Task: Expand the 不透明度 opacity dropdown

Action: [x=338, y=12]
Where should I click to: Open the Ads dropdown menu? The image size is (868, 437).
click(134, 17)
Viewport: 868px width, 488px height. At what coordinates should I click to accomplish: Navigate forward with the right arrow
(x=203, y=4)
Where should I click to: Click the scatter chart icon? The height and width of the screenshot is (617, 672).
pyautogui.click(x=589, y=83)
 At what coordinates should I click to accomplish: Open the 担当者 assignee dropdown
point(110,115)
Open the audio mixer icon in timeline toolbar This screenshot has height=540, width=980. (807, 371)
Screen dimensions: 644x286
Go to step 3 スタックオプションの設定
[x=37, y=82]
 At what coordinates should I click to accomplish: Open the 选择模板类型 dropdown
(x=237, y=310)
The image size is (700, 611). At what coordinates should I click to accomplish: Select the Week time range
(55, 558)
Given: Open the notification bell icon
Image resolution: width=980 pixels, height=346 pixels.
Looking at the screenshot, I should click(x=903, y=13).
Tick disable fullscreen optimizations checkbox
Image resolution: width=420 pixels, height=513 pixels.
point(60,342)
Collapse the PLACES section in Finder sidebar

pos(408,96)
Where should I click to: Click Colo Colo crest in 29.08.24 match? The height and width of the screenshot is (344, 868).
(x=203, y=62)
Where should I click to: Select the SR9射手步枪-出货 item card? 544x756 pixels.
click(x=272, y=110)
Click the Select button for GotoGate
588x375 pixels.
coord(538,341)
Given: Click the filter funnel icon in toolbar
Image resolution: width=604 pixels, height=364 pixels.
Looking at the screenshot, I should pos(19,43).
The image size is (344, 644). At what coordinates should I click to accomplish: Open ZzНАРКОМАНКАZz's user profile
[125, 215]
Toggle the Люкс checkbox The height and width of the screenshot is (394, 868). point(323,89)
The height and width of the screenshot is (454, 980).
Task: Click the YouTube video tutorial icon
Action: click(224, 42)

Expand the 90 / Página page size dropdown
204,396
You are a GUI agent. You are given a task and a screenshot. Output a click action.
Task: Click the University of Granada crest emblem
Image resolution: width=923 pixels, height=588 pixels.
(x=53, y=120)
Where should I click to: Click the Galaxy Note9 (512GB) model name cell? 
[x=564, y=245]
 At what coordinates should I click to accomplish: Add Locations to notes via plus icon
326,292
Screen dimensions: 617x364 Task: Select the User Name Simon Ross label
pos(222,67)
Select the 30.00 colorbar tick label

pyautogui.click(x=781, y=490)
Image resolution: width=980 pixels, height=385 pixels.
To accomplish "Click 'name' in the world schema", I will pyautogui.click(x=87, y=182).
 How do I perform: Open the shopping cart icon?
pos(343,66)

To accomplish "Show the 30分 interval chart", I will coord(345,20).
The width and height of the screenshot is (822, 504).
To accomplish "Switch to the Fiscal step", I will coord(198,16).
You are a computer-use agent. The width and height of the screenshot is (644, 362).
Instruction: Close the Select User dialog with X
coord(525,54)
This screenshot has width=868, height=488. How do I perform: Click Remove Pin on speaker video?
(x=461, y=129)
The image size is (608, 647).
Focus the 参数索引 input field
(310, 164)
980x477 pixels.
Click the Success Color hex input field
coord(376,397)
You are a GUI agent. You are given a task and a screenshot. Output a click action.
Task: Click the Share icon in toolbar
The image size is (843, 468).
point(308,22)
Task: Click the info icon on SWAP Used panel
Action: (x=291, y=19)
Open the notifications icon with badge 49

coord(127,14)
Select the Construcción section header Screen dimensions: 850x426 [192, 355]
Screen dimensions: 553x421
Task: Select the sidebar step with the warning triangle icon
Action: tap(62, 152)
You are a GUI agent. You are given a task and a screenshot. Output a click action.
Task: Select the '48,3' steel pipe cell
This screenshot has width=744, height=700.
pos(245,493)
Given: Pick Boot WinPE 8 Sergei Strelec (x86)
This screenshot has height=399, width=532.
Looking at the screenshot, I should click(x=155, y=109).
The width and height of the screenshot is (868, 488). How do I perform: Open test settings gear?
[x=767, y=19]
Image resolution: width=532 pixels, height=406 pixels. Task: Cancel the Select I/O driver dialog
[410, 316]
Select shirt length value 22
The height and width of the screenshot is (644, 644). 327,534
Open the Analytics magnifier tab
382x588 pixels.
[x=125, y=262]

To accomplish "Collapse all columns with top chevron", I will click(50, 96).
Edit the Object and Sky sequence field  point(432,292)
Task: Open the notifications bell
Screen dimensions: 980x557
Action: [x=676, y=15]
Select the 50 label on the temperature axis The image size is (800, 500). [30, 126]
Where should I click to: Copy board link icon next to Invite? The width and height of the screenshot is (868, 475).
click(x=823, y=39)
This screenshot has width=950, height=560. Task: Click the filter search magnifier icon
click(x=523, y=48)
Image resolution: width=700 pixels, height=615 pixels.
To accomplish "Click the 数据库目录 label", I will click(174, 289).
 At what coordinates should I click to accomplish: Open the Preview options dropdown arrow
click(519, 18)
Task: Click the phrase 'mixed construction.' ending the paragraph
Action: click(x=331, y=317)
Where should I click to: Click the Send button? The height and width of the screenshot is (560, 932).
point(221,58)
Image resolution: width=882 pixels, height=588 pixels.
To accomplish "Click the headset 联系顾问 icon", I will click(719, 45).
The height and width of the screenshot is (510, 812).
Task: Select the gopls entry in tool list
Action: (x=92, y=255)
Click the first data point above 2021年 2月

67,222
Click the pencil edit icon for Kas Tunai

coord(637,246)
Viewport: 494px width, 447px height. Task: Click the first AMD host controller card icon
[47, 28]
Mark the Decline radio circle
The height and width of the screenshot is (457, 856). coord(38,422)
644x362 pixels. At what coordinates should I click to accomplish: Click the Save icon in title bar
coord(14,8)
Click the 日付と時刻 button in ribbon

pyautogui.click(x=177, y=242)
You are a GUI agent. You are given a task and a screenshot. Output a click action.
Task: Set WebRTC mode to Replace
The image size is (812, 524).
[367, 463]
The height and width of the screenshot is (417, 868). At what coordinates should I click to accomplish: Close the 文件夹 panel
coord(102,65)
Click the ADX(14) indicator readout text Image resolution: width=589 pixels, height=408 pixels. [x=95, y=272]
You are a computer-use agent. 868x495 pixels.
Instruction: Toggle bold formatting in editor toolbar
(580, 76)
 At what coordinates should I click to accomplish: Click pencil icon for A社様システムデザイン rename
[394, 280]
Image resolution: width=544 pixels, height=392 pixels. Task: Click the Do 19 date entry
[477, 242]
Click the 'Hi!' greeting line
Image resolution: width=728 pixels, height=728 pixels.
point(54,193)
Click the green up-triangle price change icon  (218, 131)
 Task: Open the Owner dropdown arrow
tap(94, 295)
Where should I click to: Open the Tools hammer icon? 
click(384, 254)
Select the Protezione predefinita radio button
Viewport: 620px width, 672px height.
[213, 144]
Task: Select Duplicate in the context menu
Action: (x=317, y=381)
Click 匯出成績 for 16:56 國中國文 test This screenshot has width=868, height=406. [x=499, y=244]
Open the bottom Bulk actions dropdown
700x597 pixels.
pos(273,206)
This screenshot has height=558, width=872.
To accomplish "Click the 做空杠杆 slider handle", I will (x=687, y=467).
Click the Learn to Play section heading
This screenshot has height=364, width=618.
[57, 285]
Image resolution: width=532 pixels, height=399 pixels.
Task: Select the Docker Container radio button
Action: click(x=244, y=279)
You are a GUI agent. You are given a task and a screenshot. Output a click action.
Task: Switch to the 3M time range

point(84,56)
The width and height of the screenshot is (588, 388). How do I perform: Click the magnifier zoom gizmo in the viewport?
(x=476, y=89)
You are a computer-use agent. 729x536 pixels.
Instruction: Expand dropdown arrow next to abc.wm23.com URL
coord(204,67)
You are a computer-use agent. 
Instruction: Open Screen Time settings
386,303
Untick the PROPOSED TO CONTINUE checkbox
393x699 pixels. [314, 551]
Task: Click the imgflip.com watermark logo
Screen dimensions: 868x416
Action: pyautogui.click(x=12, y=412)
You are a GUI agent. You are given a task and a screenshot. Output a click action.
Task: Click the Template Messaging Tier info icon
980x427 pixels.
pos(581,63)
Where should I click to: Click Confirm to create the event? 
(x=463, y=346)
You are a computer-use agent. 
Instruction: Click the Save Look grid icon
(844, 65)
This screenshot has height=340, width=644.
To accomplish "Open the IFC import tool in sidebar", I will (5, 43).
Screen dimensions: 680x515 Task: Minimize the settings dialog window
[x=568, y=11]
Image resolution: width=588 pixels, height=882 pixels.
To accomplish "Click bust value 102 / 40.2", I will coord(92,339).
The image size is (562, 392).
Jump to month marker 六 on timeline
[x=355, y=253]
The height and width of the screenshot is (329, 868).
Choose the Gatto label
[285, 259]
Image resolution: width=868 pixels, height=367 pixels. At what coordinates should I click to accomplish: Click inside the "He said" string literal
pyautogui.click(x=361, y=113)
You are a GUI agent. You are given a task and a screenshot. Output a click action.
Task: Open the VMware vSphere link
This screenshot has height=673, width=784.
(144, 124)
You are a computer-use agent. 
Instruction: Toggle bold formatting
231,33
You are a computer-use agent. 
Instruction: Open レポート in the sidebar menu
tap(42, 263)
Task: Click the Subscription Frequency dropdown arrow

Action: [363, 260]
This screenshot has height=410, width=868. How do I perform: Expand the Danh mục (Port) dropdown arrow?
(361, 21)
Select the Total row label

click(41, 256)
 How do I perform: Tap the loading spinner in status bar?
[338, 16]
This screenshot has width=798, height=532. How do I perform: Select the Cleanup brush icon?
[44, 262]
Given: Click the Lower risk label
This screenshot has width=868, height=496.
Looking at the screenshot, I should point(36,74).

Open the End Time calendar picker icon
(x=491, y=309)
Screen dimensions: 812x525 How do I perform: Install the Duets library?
- - -
THE TASK: From the line with "Instruction: Open レポート in the sidebar menu" to the last line of the material, give every line again exactly, and only those lines.

SOLUTION FOR THIS TASK:
Instruction: Open レポート in the sidebar menu
tap(42, 263)
Task: Click the Subscription Frequency dropdown arrow

Action: [363, 260]
This screenshot has height=410, width=868. How do I perform: Expand the Danh mục (Port) dropdown arrow?
(361, 21)
Select the Total row label

click(41, 256)
 How do I perform: Tap the loading spinner in status bar?
[338, 16]
This screenshot has width=798, height=532. How do I perform: Select the Cleanup brush icon?
[44, 262]
Given: Click the Lower risk label
This screenshot has width=868, height=496.
Looking at the screenshot, I should point(36,74).

Open the End Time calendar picker icon
(x=491, y=309)
Screen dimensions: 812x525 How do I perform: Install the Duets library?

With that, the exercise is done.